(Excerpts from a dataset)
==========

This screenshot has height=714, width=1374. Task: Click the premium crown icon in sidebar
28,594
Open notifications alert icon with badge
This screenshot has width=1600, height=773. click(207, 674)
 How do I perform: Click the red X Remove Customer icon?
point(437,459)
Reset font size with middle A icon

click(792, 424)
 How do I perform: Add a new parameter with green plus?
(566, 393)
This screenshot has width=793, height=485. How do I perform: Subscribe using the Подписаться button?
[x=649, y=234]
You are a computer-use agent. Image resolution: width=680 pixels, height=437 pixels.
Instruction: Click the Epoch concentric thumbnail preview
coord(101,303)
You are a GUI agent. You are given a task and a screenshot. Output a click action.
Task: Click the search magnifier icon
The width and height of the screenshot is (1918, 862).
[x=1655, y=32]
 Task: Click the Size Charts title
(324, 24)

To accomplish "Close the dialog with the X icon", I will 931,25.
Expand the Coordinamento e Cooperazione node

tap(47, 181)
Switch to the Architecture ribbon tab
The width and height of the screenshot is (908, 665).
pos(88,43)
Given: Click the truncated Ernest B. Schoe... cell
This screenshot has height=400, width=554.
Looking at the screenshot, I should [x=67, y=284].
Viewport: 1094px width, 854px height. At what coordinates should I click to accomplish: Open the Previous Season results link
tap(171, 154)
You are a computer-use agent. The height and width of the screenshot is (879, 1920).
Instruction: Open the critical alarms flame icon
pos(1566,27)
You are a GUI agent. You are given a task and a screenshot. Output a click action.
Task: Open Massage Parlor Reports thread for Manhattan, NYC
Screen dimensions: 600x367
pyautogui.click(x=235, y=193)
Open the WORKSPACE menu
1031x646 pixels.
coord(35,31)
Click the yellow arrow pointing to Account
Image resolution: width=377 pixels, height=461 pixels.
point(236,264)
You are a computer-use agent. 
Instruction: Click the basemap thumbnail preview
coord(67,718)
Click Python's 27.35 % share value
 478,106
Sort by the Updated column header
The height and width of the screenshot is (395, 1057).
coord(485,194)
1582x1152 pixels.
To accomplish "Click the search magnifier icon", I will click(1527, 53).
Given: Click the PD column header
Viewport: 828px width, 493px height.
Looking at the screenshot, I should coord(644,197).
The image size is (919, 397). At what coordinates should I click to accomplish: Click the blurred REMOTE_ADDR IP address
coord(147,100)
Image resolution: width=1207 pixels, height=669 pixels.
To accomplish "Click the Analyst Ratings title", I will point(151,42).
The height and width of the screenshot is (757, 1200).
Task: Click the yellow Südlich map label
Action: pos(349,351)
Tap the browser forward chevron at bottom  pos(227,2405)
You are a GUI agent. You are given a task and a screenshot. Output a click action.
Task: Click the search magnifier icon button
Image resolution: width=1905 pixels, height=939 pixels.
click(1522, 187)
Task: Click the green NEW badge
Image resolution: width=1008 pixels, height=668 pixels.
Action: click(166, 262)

==========

▶ **Exercise requirements**
Reproduce each line above that contains "column".

▶ **Exercise solution**
Sort by the Updated column header
Given: Click the PD column header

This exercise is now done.